## TASK PROMPT
List each line in the entries below that contains the string "获得国家级科技奖励企业数". Letter case must match.

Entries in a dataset
Content starts
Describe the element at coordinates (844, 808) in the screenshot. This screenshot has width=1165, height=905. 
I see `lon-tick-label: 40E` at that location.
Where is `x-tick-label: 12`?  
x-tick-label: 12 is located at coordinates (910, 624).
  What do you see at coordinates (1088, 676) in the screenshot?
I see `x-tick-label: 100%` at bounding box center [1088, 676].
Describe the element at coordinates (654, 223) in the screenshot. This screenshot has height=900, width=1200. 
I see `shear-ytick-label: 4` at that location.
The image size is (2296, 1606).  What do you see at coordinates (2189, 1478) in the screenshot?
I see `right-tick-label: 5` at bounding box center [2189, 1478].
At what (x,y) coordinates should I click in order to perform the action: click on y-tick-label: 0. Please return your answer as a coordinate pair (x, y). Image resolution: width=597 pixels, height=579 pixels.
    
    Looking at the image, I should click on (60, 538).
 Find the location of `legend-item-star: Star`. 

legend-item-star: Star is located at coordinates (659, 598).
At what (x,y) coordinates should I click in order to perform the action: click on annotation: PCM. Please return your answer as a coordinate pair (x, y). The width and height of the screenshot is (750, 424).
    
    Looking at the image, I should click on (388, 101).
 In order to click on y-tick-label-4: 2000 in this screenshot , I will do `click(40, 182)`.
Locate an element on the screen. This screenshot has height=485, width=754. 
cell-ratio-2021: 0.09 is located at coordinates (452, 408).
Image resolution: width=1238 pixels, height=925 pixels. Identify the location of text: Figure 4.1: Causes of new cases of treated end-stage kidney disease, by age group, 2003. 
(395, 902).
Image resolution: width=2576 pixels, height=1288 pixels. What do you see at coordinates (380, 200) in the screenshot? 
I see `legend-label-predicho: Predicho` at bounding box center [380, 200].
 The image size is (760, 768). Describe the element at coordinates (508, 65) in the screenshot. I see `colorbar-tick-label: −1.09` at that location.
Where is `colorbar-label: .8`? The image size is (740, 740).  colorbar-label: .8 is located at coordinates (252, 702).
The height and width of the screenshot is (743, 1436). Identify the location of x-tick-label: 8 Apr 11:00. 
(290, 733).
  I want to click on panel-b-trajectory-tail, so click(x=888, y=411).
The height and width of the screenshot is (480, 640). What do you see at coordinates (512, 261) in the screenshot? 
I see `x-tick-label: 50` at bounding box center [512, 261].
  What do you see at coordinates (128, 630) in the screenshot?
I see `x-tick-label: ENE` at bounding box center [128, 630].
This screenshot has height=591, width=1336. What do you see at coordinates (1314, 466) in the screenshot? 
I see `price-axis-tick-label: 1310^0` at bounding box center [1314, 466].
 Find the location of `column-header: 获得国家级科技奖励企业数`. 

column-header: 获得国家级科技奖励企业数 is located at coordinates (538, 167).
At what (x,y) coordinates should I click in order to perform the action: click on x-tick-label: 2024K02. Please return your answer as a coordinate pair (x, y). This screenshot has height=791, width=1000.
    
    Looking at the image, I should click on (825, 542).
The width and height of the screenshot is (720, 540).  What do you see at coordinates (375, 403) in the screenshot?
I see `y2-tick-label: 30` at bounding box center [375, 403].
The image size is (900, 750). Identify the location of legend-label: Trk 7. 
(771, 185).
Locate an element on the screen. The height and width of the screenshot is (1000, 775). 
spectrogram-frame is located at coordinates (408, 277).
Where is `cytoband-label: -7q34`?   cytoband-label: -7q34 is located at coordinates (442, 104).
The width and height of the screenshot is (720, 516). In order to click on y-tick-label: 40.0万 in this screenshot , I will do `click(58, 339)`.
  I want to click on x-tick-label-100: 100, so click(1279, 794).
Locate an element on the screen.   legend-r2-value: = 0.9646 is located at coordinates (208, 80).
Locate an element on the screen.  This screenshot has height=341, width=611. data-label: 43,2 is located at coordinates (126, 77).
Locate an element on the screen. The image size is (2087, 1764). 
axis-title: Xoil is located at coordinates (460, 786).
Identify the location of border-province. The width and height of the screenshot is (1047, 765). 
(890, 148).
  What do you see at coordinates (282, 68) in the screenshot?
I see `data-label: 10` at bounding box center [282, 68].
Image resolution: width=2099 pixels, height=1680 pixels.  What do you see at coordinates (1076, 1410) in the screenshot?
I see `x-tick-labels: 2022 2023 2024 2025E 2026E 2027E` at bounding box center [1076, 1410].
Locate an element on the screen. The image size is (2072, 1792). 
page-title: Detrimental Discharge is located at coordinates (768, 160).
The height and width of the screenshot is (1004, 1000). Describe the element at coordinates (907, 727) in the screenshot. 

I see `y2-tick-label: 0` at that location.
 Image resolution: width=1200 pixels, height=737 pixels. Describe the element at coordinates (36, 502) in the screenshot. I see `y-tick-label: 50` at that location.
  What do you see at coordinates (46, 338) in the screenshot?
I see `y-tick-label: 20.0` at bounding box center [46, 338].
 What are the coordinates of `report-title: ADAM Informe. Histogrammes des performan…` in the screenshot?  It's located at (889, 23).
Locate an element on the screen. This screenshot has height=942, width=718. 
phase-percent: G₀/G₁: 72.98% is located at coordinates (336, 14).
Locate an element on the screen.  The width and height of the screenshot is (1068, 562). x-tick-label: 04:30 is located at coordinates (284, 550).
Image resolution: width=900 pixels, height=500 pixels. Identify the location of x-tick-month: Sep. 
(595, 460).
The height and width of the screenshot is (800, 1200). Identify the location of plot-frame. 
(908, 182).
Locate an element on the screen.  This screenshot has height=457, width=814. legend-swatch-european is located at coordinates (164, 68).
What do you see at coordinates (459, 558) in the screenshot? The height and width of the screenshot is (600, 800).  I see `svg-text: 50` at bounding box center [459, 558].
Content ends
## OUTPUT FOR THIS TASK
 Find the location of `column-header: 获得国家级科技奖励企业数`. 
column-header: 获得国家级科技奖励企业数 is located at coordinates (538, 167).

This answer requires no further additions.